The motion before us today, as has been pointed out, stems from the work of the Standing Committee on Finance when it was attempting to determine some basic facts last year. It wanted to know what the true costs were for the implementation of various justice bills that had been passed by the House, as well as the costs to the justice system for jail time. These are basic facts that we need to know. That is one item.

The finance committee also attempted to determine the costs of the government tax cuts to the largest corporations. Again, this is basic information that the finance committee needed in order to do its work.

It is quite incredible that what ensued from this premise is basically a battle that has taken place between Parliament and the government. It is not the first time that we have seen it. It is quite shocking that we are here today debating this motion and trying to force the government through a motion of Parliament to provide information so that members of Parliament can actually do their job.

I remember last year when we had the incredible situation in Afghanistan and there were documents that had not been released by the government. As a result of the historic Speaker's ruling from last April, wherein he ruled that parliamentary privilege did indeed require that members need information in order to do their work. As a result of that ruling, a special committee was set up to come to terms with a proposal that would allow those documents to be released. The committee actually was set up. The NDP members decided not to participate because we felt that the parameters around the special committee that was set up were so severe and so restrictive that it would be very difficult for any information to be released. Ironically, since that committee has been set up, in actual fact not one single document has ever been released. That is another story but is very much related to the matter that is before us today.

Here we are again dealing with another issue requiring disclosure and transparency of information. However, what underlies what is before us is the fact that I believe we are facing the most authoritarian and secretive government that we have ever had in the history of this country.

I remember when the Conservative government was elected. It claimed it was elected on a mandate of accountability and transparency. We have gone through the whole sponsorship scandal in Quebec. We have had the Gomery Commission. The Conservatives were riding high and claiming they would change the way things were done, that when conducting business they would do so keeping accountability, better access to information and protection of whistleblowers in mind.

I have heard the government House leader say that many times, over and over again. I think the Conservatives dream it in their sleep. Their first bill was the accountability bill and yet look at where we are today. We are now in a place where members are unable to perform their duties as members of Parliament. They are unable to function adequately on standing committees because they cannot get the basic information required to analyze bills and expenditures, to come to conclusions about government priorities, to determine where effective spending is taking place and where waste is taking place, and to know what the true costs are of some of the legislative measures that have come forward.

I find that very demoralizing.

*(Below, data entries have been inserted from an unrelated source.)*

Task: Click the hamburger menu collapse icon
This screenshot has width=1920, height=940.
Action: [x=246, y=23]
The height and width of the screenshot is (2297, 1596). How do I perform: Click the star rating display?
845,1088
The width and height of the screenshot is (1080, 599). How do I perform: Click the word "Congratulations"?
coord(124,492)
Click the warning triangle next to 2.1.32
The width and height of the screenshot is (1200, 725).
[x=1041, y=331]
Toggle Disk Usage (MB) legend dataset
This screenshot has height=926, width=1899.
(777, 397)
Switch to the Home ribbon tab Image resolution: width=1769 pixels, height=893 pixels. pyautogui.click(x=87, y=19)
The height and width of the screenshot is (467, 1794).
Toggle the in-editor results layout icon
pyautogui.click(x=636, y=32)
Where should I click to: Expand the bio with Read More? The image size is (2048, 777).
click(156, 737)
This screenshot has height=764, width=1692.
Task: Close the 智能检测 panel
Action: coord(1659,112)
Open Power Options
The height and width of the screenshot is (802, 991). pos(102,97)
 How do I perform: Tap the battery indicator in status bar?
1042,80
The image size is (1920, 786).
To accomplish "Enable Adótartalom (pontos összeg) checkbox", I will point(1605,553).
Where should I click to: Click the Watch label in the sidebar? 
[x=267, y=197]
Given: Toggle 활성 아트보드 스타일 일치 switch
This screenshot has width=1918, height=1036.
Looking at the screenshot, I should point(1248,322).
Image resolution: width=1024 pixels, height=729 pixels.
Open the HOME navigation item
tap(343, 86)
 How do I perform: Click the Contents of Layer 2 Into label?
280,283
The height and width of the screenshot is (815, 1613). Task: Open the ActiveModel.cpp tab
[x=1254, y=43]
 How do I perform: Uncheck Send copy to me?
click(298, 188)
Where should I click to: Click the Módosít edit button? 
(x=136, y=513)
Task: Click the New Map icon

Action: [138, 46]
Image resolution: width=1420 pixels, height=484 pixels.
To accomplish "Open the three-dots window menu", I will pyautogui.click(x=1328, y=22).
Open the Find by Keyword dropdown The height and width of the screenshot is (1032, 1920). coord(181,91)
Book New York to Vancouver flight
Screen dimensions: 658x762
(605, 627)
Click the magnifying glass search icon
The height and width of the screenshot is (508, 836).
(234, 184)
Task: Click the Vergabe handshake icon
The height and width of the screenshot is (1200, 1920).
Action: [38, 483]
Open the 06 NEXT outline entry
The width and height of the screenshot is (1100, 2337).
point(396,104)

It is very demoralizing for the Canadian public. It adds to the level of cynicism that we see in the public arena about politicians and about the political process.

When we add to that the closure of Parliament itself, the prorogation that has taken place at lease twice under the Prime Minister, that this place has actually been shut down, the doors have been locked, we are not even allowed to come to work to do our job on behalf of our constituents, is really quite shocking. People feel very disturbed that our democracy is being undermined and eroded incrementally, but when we look back and look at the bigger picture, we begin to realize just how much things have changed.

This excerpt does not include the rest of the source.